Étude sur les incidences juridiques de l’utilisation de l’infonuagique par le gouvernement du Québec

Résumé

Selon le NIST, l’infonuagique (ou informatique en nuage) est un modèle d’accès au réseau habilitant, pratique et sur demande comprenant un bassin partagé de ressources informatiques configurables qui peut rapidement être activé et désactivé en réduisant au minimum les efforts de gestion ou les contacts avec le prestataire de services. L’infonuagique présente cinq grandes caractéristiques (le libre-service sur demande, l’accès global au réseau, un bassin de ressources, la souplesse rapide et les services mesurés) et peut être envisagé selon différents modèles de déploiement (privé interne, privé externe, public, communautaire et hybride) et de service (logiciels sous forme de service, plateforme sous forme de service, infrastructure sous forme de service, etc.) possédant chacun leurs avantages et leurs inconvénients. Du point de vue juridique, le fait, pour un organisme ou ministère de déposer ou faire circuler des renseignements dans le nuage, même s’ils sont confidentiels, n’est interdit par aucun texte de loi. D’ailleurs, plusieurs juridictions ailleurs au Canada et à travers le monde ont choisi de profiter des avantages offerts par l’informatique en nuage. Toutefois, si la technologie elle-même n’est pas proscrite, certains des modèles d’affaires proposés par les prestataires de services infonuagiques ne concordent pas avec les obligations imposées aux organismes publics quant à la protection de l’intégrité, de la disponibilité et de la confidentialité des informations personnelles et autrement confidentielles qu’ils détiennent.

En effet, les risques associés au recours à l’infonuagique seront d’abord et avant tout fonction du type de données contenues dans ou accessibles via les documents technologiques hébergés dans le nuage ou circulant par le biais de celui-ci. Ainsi, si tous les documents hébergés ont un caractère public, la mise en place de mesures de sécurité visant à en empêcher l’interception ou la consultation par un tiers deviendra moins pertinente. Ce ne sera donc que lorsqu’un renseignement se doit d’être protégé en vertu d’un texte de loi ou d’obligations contractuelles que son hébergement dans le nuage deviendra source de soucis.

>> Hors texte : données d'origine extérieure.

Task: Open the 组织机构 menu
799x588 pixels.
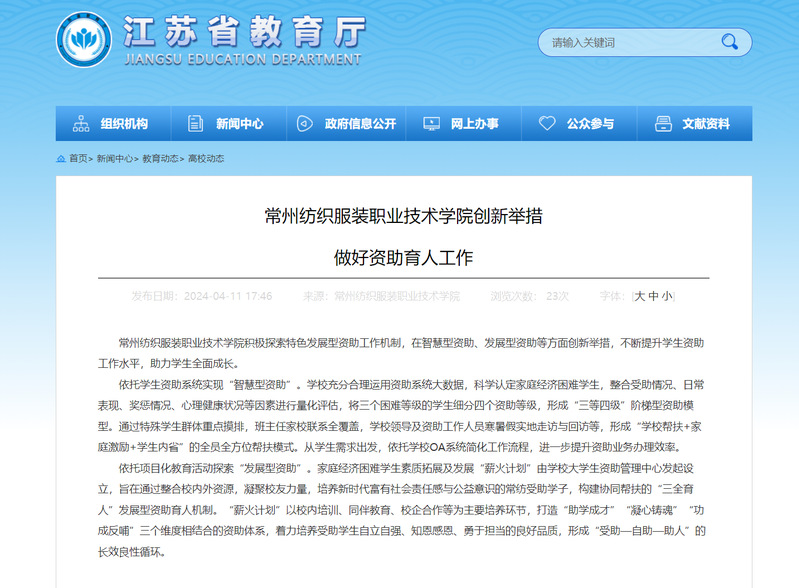Action: pyautogui.click(x=124, y=124)
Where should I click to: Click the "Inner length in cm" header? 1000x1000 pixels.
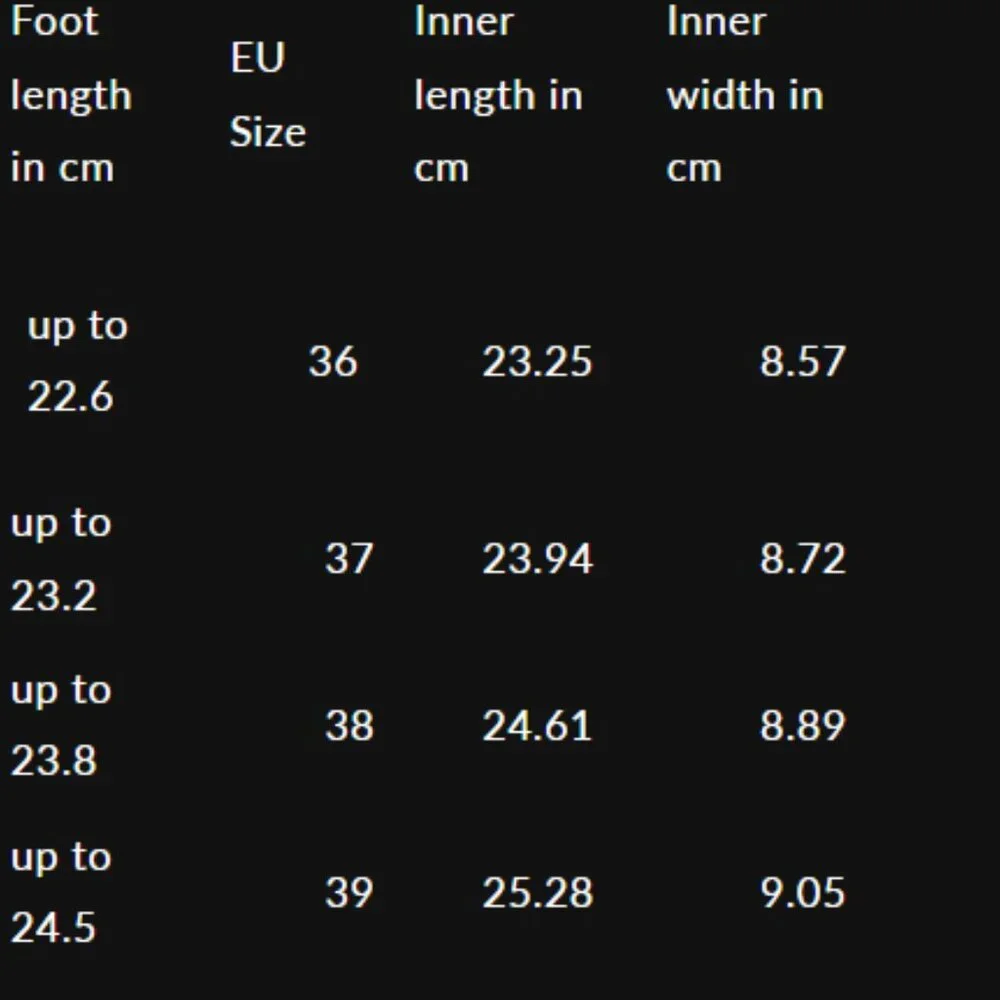pos(497,95)
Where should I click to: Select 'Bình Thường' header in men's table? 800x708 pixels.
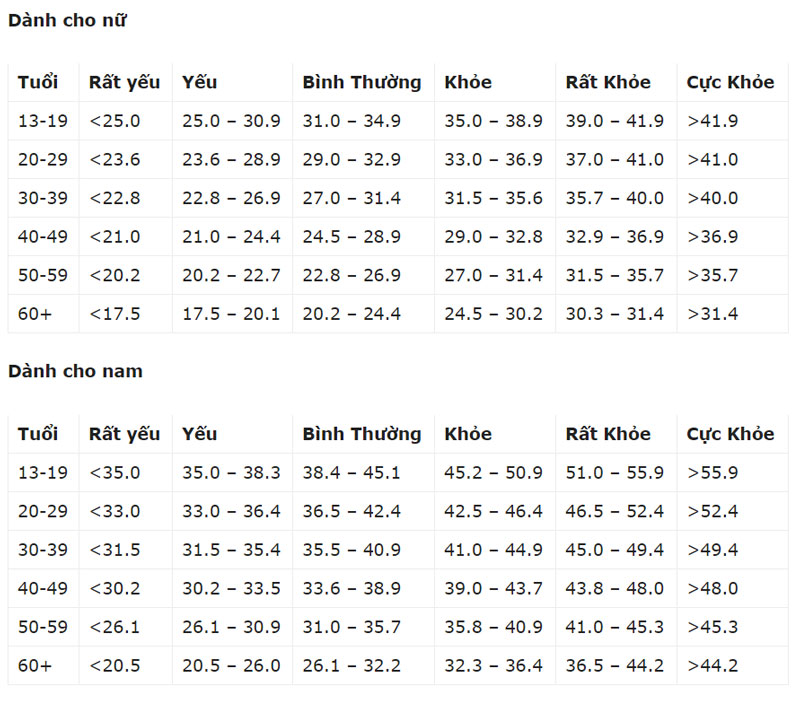pos(362,434)
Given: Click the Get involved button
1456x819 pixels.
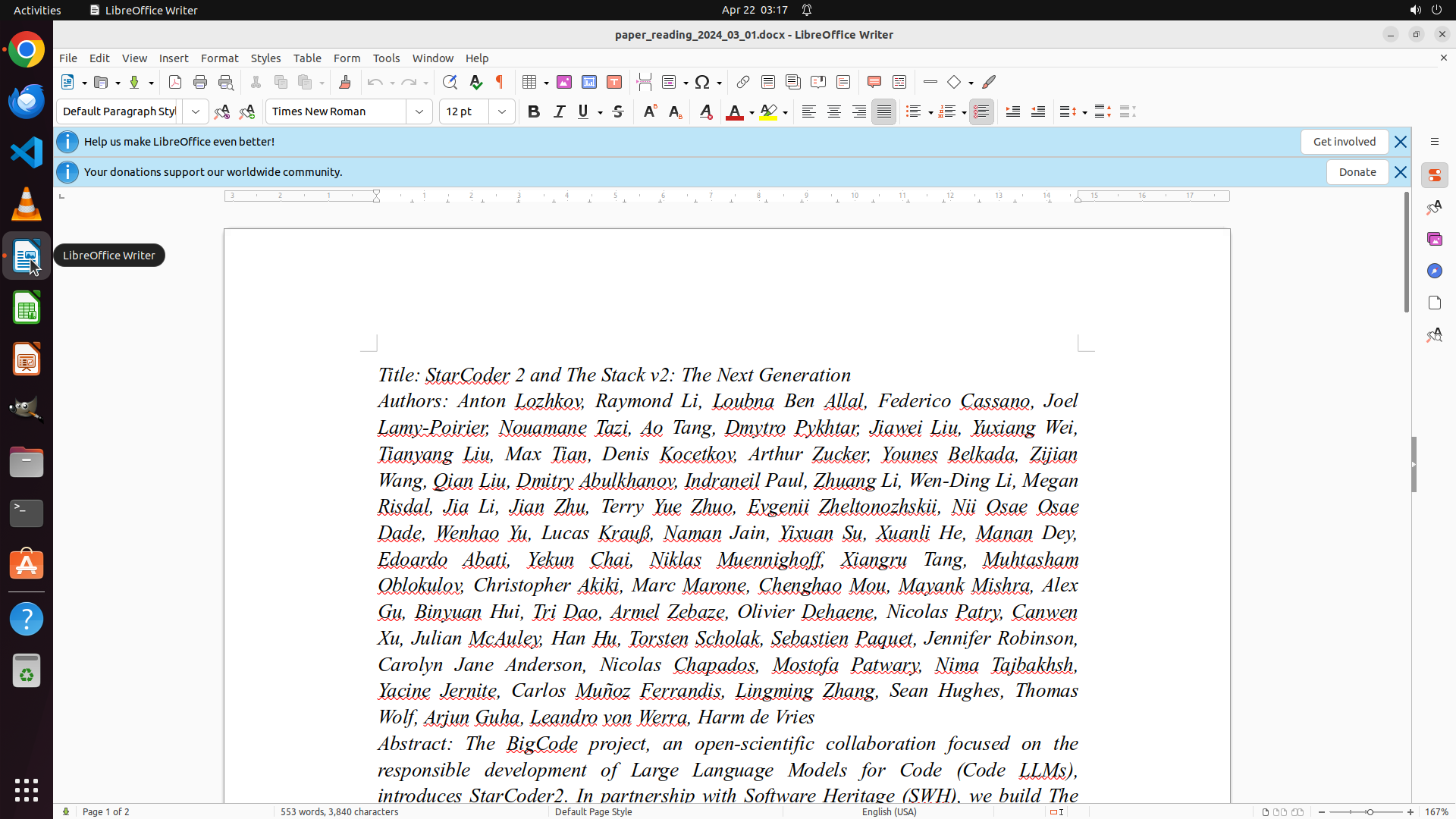Looking at the screenshot, I should point(1344,142).
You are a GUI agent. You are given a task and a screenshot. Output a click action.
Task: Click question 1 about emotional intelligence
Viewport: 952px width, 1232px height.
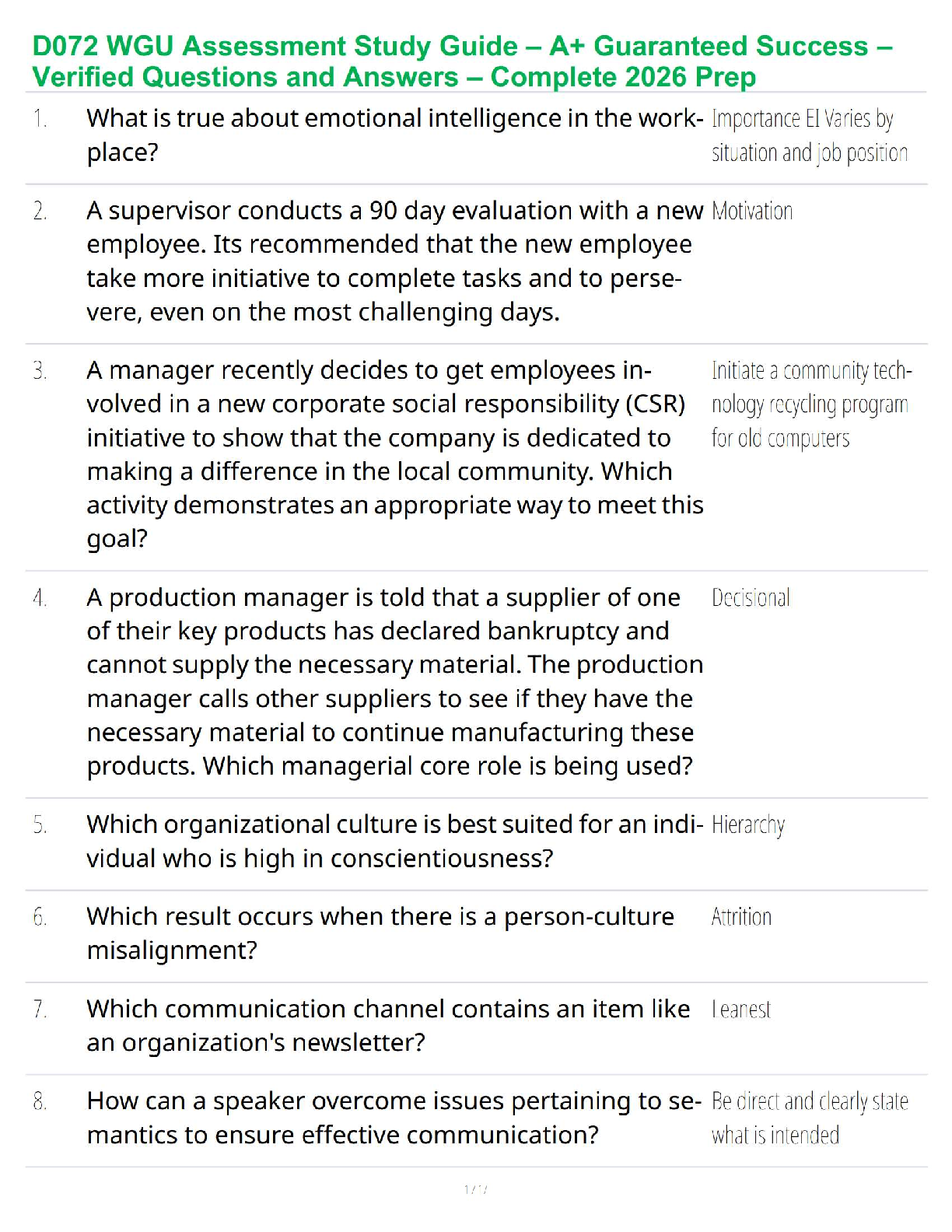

Or, tant la Loi sur l’accès aux documents des organismes publics et sur la protection des renseignements personnels que la Loi concernant le cadre juridique des technologies de l’information viennent baliser les possibilités offertes par l’infonuagique, notamment en interdisant d’héberger des renseignements personnels ou autrement confidentiels dans un nuage dont les serveurs résideraient à l’extérieur du Québec ou seraient sous le contrôle d’une entreprise étrangère. La Loi sur l’accès permet toutefois de passer outre cette interdiction lorsque les lois applicables au territoire hôte offrent une protection équivalente au cadre juridique québécois. Cette exception permettrait donc, vu l’équivalence présumée des lois en vigueur sur ces territoires, d’héberger des renseignements confidentiels dans un nuage canadien, voire même possiblement européen. Toutefois, l’hébergement de données confidentielles dans un nuage états-unien soulève de nombreuses controverses vu les droits accordés aux autorités américaines par le USA PATRIOT Act et, de ce fait, ne semble pas possible à la lumière des textes de loi précités. Ceci étant, même s’il semble impossible de concilier la lettre de la Loi sur l’accès et le recours à un nuage international, l’esprit de la loi serait protégé si les organismes publics procédaient au chiffrement des données avant de les verser dans le nuage ou de les faire circuler par le biais de celui-ci. Si cette solution ne résiste pas à une analyse textuelle de la Loi sur l’accès, elle s’avère toutefois plus réaliste vu la mondialisation des marchés et, surtout, les engagements pris par le Québec envers ses partenaires commerciaux internationaux.

Ce contenu a été mis à jour le 30 septembre 2014 à 14 h 10 min.